■ Your task: Each line of the data below from the one holding "Screen dimensions: 735x313" to the one holding "407x444 pixels.", inclusive, is to be reproduced exactly; no other line belongs in the answer.

■ Data provided:
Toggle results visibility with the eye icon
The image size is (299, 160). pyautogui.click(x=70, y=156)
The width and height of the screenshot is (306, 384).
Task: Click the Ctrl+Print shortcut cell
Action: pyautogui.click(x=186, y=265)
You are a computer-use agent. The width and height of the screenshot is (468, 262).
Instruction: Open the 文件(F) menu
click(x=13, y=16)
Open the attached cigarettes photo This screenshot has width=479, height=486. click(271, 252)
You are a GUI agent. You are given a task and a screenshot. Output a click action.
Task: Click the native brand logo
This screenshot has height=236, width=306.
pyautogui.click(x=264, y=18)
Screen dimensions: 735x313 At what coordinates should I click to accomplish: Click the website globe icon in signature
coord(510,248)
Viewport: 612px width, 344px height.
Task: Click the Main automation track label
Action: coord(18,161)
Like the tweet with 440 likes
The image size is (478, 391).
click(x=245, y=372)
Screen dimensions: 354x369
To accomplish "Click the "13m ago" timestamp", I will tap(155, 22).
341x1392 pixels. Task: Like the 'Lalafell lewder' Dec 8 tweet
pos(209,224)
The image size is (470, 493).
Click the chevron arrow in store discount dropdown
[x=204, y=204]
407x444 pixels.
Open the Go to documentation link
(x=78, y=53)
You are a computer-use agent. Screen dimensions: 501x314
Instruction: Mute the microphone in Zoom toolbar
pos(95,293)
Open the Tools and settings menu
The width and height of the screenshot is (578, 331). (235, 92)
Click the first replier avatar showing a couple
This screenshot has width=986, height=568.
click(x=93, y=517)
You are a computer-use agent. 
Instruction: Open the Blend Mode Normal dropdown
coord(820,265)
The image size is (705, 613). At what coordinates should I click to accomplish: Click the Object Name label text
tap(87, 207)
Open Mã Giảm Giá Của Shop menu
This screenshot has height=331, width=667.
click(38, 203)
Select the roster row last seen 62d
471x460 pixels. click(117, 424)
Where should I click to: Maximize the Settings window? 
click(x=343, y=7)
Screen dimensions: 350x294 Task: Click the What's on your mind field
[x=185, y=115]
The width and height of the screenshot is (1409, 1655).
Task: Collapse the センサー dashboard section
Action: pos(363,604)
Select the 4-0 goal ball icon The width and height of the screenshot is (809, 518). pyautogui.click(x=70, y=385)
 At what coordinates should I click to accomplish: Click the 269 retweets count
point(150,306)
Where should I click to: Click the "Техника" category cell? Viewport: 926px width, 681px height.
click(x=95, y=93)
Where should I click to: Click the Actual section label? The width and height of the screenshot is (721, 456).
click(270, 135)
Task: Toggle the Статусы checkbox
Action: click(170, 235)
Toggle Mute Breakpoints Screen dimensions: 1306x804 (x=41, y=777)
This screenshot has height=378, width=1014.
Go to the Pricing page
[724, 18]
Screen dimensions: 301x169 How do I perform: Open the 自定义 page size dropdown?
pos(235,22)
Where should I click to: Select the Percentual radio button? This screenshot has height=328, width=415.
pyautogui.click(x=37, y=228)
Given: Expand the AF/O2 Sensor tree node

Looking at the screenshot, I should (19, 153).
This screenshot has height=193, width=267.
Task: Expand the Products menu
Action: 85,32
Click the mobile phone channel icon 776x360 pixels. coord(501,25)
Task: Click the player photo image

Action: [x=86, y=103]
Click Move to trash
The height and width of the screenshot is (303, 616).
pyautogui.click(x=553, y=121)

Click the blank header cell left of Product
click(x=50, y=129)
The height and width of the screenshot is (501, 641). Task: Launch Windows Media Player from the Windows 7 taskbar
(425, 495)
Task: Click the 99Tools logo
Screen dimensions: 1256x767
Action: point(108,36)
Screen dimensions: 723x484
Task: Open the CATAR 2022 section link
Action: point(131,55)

■ Result:
Screen dimensions: 735x313 At what coordinates should I click to accomplish: Click the website globe icon in signature
coord(510,248)
Viewport: 612px width, 344px height.
Task: Click the Main automation track label
Action: coord(18,161)
Like the tweet with 440 likes
The image size is (478, 391).
click(x=245, y=372)
Screen dimensions: 354x369
To accomplish "Click the "13m ago" timestamp", I will tap(155, 22).
341x1392 pixels. Task: Like the 'Lalafell lewder' Dec 8 tweet
pos(209,224)
The image size is (470, 493).
Click the chevron arrow in store discount dropdown
[x=204, y=204]
407x444 pixels.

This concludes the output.